Potremmo quasi definirla una scrittura “a elastico” che porta la trama a strecciarsi troppo per poi ritornare esattamente al punto di partenza, dando l’impressione solo di aver assistito ad una grande parentesi. Cosa si aggiunge alla storia? Poco. I quesiti lanciati alla fine del precedente capitolo vengono risolti anche se con estrema semplicità e poco pathos. Ai titoli di coda, si ha la sensazione di ritrovarsi alla fine del primo Animali fantastici e dove trovarli. Già, gli animali fantastici, appunto. Quelli che avevamo dimenticato in Animali fantastici – I crimini di Grindelwald. Stavolta il franchise non si contraddice. Le creature magiche tornano quasi protagoniste, affiancandosi in importanza al cast. Il regista, David Yates, ha dalla sua parte attori con la A maiuscola. Un potenziale importante al quale, se si dà in mano qualcosa di sensato e ben fatto (come in questo caso, dopotutto), possono aprirsi spiragli di luce (sebbene continuino gradualmente a defilarsi i ruoli di Scamander e dei precedenti protagonisti a favore dei soli Silente e Grindelwald). Il film funziona, è avvincente e parte subito con due ottime sequenze d’apertura. Convincono l’azione e i duelli con le bacchette, che assumono una propria originalità grazie a trovate differenti da quelle già viste in questi decenni. Ambizioso il tema del rapporto sentimentale Silente-Grindelwald, così come quello della tentata ascesa dittatoriale del secondo. Torna anche il divertimento, quell’ironia dosata bene e che si adatta al Wizarding World che conosciamo. È chiaro che diventa inopportuno ricercarvi ciò che ci donava la saga del maghetto con la saetta in fronte. È impossibile. La magia data anche solo dalla presenza dei bambini e del castello di Hogwarts non può tornare, che si sappia, per quanto si cerchi di reinserire col contagocce ambienti del noto castello o colonne sonore maestose che rievocano la saga capostipite.

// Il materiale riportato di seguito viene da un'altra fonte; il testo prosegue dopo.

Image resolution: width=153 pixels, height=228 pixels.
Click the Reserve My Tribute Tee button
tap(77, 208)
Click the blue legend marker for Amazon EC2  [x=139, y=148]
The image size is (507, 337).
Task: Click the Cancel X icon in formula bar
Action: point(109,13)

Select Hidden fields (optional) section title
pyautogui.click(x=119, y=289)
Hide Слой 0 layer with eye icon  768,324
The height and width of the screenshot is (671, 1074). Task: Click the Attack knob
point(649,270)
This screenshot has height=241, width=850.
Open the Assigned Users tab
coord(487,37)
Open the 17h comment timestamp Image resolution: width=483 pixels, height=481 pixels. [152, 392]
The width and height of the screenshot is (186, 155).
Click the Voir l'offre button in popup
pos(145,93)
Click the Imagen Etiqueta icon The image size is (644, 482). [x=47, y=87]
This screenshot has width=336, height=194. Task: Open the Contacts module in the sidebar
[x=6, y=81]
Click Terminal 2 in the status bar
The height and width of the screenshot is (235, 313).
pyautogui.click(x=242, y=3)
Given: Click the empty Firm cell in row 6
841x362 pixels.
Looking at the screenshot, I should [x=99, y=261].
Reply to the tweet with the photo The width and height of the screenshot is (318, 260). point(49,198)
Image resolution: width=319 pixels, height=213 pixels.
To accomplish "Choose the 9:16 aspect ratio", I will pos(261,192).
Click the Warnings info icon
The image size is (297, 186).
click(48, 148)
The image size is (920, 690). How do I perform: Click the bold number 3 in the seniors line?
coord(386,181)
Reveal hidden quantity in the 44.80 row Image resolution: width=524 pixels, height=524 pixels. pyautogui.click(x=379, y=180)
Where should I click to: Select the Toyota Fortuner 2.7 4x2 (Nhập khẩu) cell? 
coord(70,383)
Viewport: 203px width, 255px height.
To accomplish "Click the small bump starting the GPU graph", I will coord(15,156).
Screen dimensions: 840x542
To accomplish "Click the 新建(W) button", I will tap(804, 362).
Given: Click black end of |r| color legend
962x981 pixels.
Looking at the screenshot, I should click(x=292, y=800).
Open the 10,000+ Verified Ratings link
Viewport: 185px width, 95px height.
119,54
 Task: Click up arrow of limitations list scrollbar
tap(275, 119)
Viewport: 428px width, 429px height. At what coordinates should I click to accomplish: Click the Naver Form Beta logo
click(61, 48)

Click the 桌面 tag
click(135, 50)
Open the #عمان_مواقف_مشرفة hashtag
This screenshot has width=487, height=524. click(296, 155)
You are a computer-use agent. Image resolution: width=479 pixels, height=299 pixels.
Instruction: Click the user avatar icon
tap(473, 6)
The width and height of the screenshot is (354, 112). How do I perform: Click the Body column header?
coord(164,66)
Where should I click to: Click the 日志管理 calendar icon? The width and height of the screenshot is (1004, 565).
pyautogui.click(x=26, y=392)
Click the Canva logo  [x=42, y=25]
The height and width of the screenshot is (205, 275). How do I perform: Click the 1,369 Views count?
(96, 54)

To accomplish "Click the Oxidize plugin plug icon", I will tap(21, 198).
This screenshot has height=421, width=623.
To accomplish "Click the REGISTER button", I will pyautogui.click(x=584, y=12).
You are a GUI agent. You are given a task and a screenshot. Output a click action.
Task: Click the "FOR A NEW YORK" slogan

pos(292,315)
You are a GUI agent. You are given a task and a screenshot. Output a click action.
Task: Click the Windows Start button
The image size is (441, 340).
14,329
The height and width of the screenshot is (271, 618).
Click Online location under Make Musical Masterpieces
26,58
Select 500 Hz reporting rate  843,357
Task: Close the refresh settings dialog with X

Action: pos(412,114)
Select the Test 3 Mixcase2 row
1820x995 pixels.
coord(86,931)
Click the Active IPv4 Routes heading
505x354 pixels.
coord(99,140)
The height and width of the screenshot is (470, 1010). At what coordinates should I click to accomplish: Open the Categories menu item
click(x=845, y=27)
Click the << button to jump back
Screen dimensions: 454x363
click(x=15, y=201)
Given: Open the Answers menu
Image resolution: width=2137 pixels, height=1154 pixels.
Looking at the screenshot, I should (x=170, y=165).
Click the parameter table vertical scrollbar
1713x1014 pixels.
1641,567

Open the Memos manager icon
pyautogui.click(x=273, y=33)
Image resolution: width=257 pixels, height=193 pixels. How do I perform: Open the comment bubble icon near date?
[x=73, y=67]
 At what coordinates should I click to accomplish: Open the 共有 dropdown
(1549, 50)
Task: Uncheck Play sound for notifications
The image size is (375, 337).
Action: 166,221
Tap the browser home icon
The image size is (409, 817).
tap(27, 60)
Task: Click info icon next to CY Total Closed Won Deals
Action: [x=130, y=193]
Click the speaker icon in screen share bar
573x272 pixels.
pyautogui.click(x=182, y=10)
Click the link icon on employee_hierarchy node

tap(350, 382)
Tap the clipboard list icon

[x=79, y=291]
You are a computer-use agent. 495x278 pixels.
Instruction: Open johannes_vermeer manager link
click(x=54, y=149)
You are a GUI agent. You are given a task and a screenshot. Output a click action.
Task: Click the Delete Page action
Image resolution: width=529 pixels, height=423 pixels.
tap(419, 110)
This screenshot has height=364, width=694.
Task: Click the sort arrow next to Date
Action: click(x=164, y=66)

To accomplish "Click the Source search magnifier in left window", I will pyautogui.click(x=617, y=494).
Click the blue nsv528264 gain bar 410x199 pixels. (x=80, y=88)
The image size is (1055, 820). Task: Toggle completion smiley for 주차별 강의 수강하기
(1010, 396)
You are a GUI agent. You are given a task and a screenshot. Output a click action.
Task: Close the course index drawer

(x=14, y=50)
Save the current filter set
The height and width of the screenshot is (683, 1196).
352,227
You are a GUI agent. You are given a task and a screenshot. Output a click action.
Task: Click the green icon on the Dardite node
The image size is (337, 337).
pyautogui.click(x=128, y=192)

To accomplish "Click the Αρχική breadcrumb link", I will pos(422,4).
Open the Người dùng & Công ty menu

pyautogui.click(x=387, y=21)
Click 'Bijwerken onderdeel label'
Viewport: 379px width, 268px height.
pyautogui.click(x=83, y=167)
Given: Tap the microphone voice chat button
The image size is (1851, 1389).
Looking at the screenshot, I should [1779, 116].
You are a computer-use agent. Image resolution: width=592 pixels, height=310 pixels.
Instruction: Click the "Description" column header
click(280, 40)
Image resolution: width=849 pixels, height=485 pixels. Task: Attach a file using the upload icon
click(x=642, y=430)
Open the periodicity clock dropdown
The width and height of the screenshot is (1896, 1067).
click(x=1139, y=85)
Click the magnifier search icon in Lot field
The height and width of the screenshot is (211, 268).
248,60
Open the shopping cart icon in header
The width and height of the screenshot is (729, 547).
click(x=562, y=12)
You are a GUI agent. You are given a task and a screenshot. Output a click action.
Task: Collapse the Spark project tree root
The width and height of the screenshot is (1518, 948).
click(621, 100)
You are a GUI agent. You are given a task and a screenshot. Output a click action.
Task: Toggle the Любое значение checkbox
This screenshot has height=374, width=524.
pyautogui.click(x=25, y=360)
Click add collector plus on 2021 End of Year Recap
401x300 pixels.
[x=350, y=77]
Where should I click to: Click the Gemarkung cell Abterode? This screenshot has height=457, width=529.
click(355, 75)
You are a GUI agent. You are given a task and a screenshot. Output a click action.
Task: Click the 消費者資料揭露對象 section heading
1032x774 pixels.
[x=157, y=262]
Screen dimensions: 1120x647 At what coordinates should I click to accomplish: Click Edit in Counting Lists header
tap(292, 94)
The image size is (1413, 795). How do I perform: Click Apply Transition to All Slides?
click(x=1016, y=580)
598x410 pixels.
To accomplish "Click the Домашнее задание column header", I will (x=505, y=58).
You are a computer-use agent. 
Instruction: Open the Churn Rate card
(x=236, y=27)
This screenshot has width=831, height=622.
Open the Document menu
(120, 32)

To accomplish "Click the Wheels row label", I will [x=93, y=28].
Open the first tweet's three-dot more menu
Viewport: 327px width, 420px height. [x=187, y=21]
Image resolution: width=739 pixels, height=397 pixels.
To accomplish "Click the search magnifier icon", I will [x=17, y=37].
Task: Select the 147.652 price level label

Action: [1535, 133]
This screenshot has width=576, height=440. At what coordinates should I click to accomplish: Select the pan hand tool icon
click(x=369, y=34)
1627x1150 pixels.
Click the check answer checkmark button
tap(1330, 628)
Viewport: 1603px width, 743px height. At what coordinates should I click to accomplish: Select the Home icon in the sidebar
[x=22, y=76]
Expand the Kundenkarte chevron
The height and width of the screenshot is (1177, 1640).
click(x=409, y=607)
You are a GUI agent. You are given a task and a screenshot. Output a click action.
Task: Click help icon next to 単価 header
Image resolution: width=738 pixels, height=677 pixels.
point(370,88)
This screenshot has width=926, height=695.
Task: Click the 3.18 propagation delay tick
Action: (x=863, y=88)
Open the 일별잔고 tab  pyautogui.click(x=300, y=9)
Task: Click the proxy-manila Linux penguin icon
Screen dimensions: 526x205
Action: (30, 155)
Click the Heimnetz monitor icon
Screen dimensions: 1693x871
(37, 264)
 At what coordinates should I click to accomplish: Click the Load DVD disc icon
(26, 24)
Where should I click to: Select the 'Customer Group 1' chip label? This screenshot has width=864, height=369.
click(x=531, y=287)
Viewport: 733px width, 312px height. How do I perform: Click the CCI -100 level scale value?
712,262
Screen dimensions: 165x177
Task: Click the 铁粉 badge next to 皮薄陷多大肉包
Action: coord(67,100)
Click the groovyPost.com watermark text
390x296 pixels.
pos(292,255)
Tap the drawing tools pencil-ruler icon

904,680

Ci teniamo alla fine il capitolo forse più caldo: lo scottante avvicendamento Johnny Depp – Mads Mikkelsen. Lo faremo partendo proprio da quest’ultimo. Il Grindelwald di Mikkelsen non ha bisogno di acconciature platino o di un’eterocromia accentuata, elementi che innegabilmente danno un forte impatto visivo, adatto all’alone magico, oltretutto. Il personaggio viene resettato e plasmato sulle fattezze dello straordinario attore danese. Si mostra più “reale”, quanto cattivo e distaccato. Il villain funziona, non ci sono dubbi. Se si gioca al toto scommesse di simpatie, risulterebbe troppo facile schierarsi con il più popolare Depp. Eppure, sembra quasi che il buon John (un Grindelwald che sicuramente avrebbe potuto dire molto) venga utilizzato troppo spesso solo come mero “pupazzo” sul quale poter appiccicare trucchi su trucchi, sfruttando le sue doti mimiche innate da caratterista. Al suo posto è stato scelto un attore “vero”, senza fronzoli, (sia chiaro, NON si vuole negare la professionalità di Depp), in grado di rendere con altrettanta naturalezza il ruolo che fa da ago da bilancia a storie di un certo tipo: il villain sposta gli equilibri e il magnetico Mads lo fa. Il polverone Depp, che inevitabilmente verrà alimentato dal fan più emotivo, proseguirà. Eppure sarebbe meglio lasciarlo acquietare, quantomeno per godersi i film rimanenti senza troppi elementi di disturbo e senza il classico “Eh, ma se ci fosse stato…”. Non c’è più, stop. Ridimensionare i concetti di “affezione” è arduo ma ci si può provare. Non sia mai che da quella eliminazione squisitamente politica (scellerata e vergognosa, probabilmente) a giovarne sia proprio il franchise stesso? L’upgrade è possibile, se non già avvenuto.